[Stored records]

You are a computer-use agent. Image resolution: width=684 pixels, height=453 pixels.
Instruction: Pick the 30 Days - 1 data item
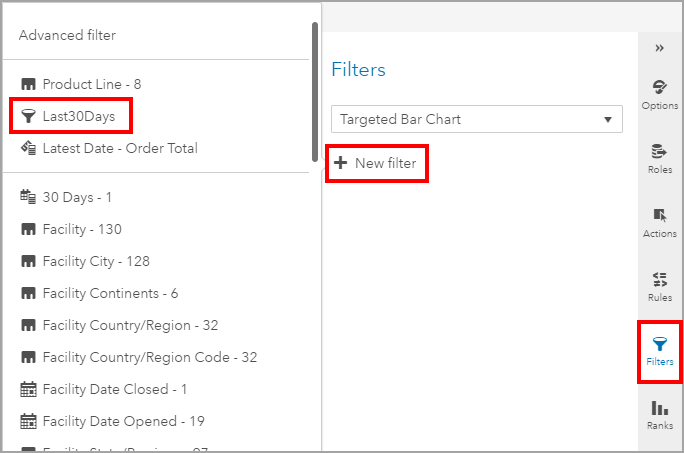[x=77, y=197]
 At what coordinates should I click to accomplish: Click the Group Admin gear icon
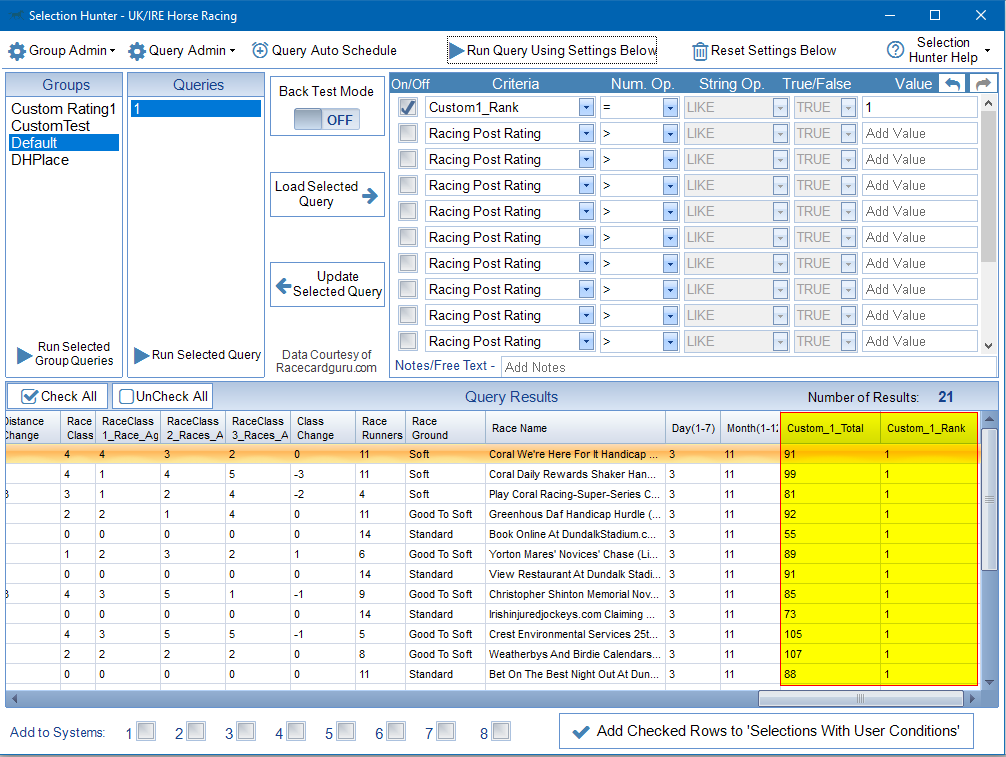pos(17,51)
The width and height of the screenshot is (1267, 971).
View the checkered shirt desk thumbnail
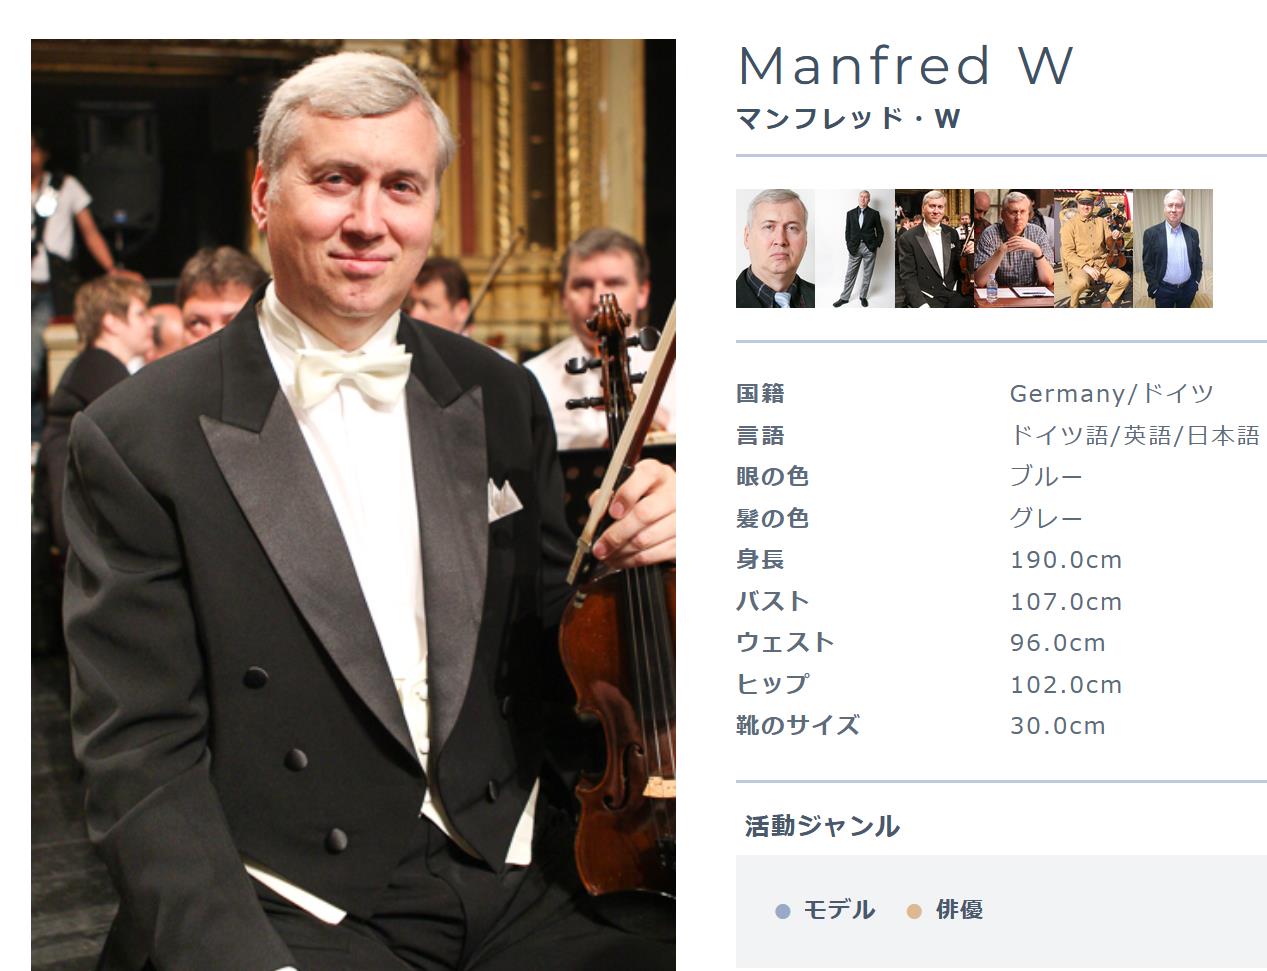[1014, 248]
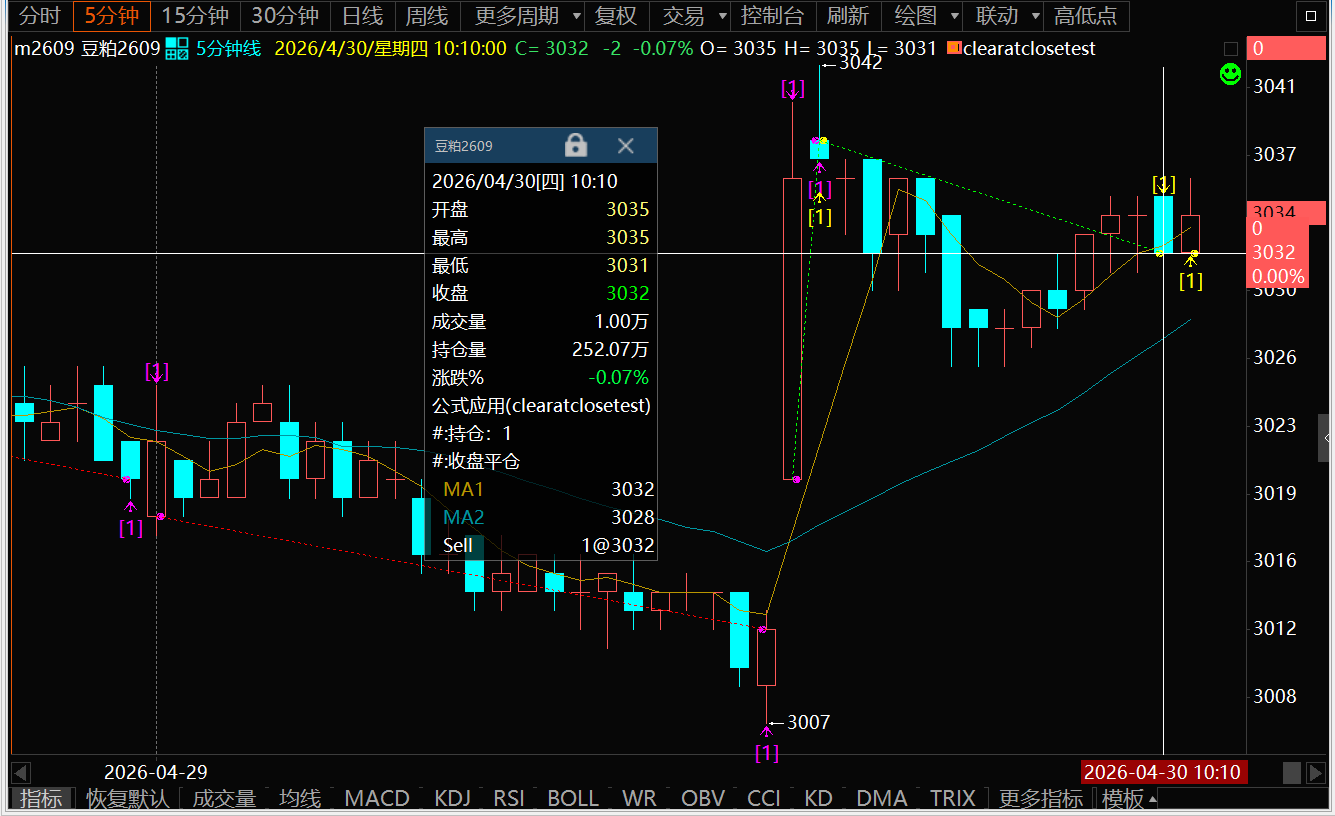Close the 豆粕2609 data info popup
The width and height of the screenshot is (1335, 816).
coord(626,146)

§ Exercise details:
What's needed here is an exact repeat of all the records above, pictures excluded.

§ Exercise result:
You are a computer-use agent. Image resolution: width=684 pixels, height=453 pixels.
Instruction: Pick the 30 Days - 1 data item
[x=77, y=197]
 At what coordinates should I click to accomplish: Click the Group Admin gear icon
pos(17,51)
The width and height of the screenshot is (1267, 971).
View the checkered shirt desk thumbnail
[1014, 248]
Close the 豆粕2609 data info popup
The width and height of the screenshot is (1335, 816).
coord(626,146)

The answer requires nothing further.